Cómo reconocer señales de depresión en niños
Aprende a identificar los signos de depresión infantil y cuándo buscar ayuda profesional.
- Cambios en el estado de ánimo y emociones. Observa si tu hijo muestra tristeza persistente que dura más de dos semanas, llanto frecuente sin motivo aparente, o irritabilidad extrema. Los niños deprimidos pueden expresar sentimientos de desesperanza con frases como 'no sirvo para nada' o 'todo es mi culpa'. También pueden mostrar ansiedad excesiva, miedo intenso a situaciones normales, o pérdida de interés en actividades que antes disfrutaban como jugar, deportes o tiempo con amigos.
- Cambios en el comportamiento. Presta atención si tu hijo se aísla de la familia y amigos, evita actividades sociales, o muestra cambios drásticos en su personalidad. Pueden aparecer problemas de conducta como agresividad, rebeldía inusual, o comportamientos regresivos como chuparse el dedo o mojar la cama en niños que ya habían superado estas etapas. El rendimiento escolar también puede verse afectado, con dificultades para concentrarse, caída en las calificaciones, o problemas con maestros y compañeros.
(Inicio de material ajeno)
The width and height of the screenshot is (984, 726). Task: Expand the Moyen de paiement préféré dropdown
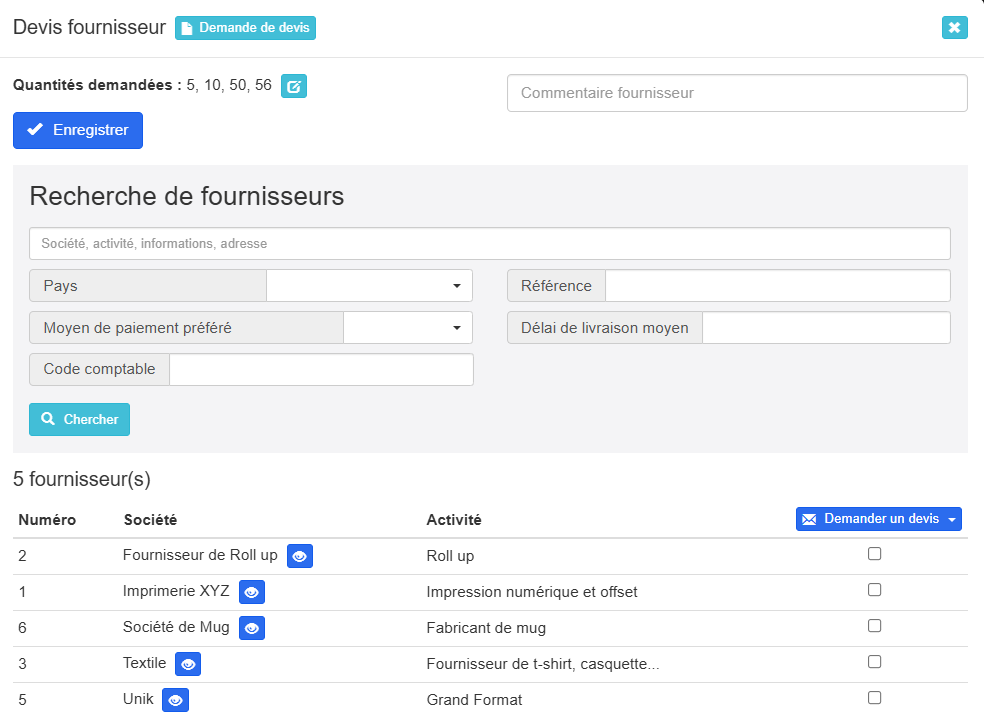tap(408, 328)
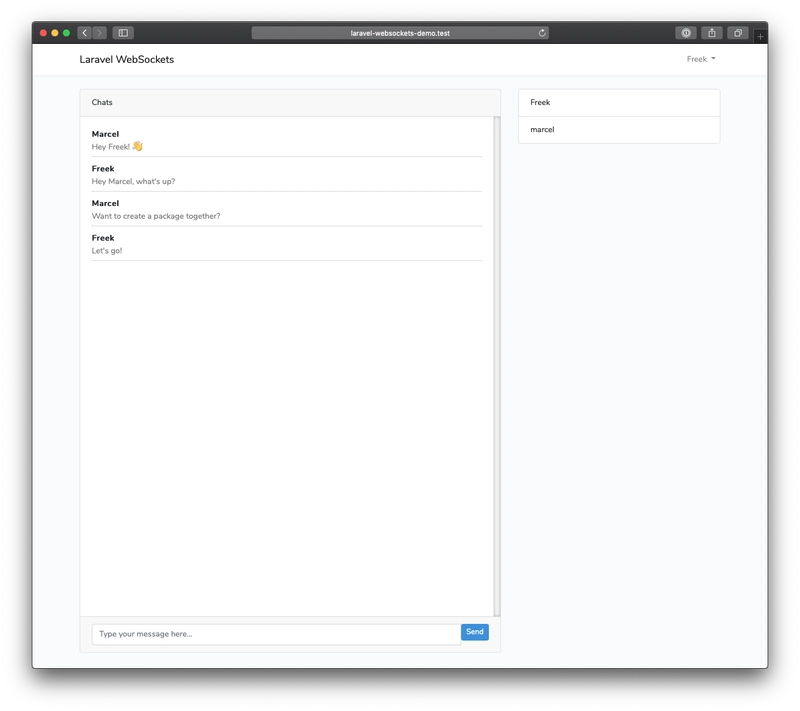Click Marcel's "Hey Freek!" message
Screen dimensions: 800x711
117,147
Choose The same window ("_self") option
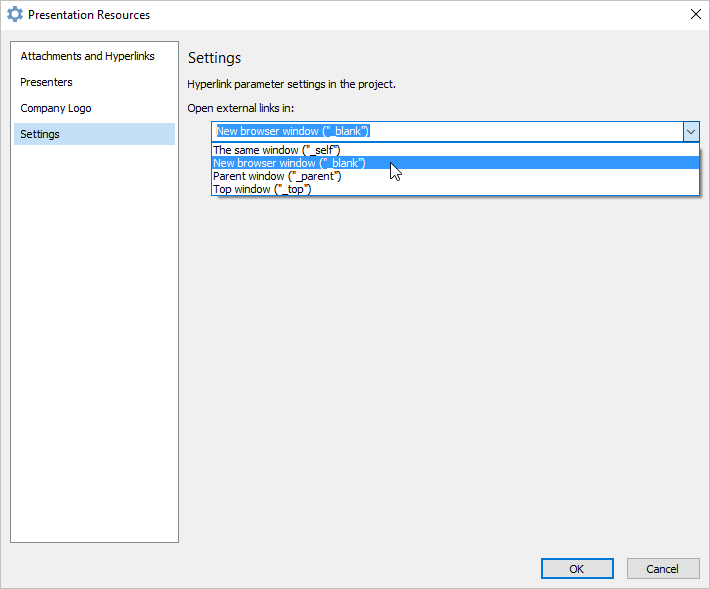The width and height of the screenshot is (710, 589). pyautogui.click(x=455, y=150)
- Cambios físicos y en los hábitos. Observa alteraciones en los patrones de sueño como dificultad para dormir, pesadillas frecuentes, o dormir demasiado. Los cambios en el apetito también son importantes: pérdida significativa de peso, comer muy poco, o en algunos casos, comer en exceso. Pueden aparecer quejas físicas frecuentes como dolores de cabeza, de estómago, o fatiga constante sin causa médica aparente. También nota si hay cambios en los niveles de energía, ya sea hiperactividad o letargo extremo.
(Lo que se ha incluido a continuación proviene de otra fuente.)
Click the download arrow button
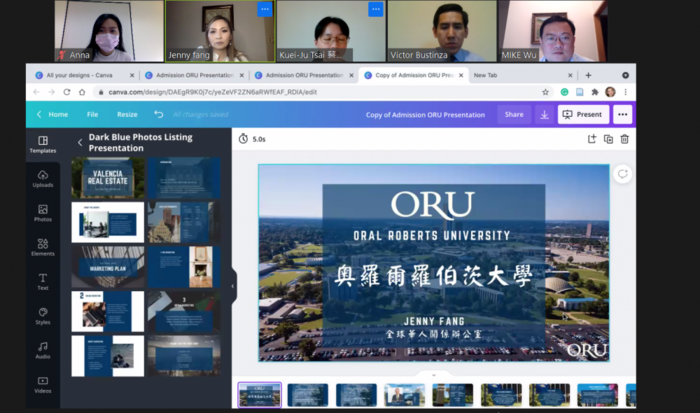The height and width of the screenshot is (413, 700). [544, 115]

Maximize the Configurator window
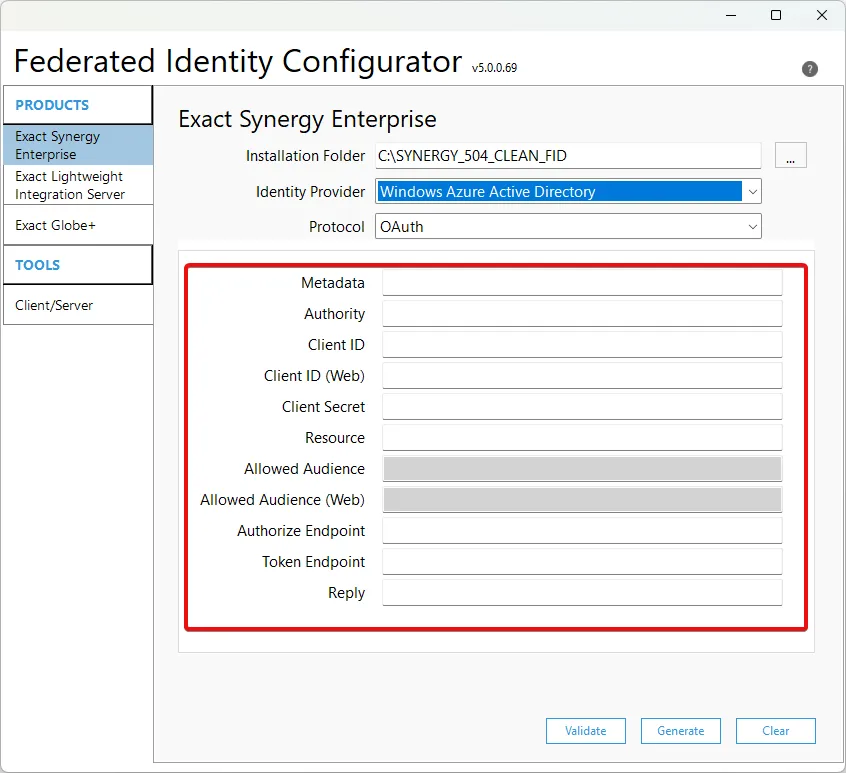tap(776, 15)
- Señales de alarma urgentes. Algunas señales requieren atención inmediata. Si tu hijo habla sobre la muerte o el suicidio, expresa deseos de hacerse daño, o muestra comportamientos autodestructivos, busca ayuda profesional de inmediato. También son preocupantes los cambios extremos y repentinos en la personalidad, el aislamiento total de familiares y amigos, o la pérdida completa de interés en todas las actividades durante varias semanas.
- Cómo documentar lo que observas. Lleva un registro de los comportamientos y cambios que notes, incluyendo cuándo ocurren y durante cuánto tiempo. Anota situaciones específicas, cambios en rutinas, y cualquier factor estresante en la vida de tu hijo como cambios familiares, problemas escolares, o pérdidas. Esta información será valiosa cuando consultes con un profesional de la salud mental.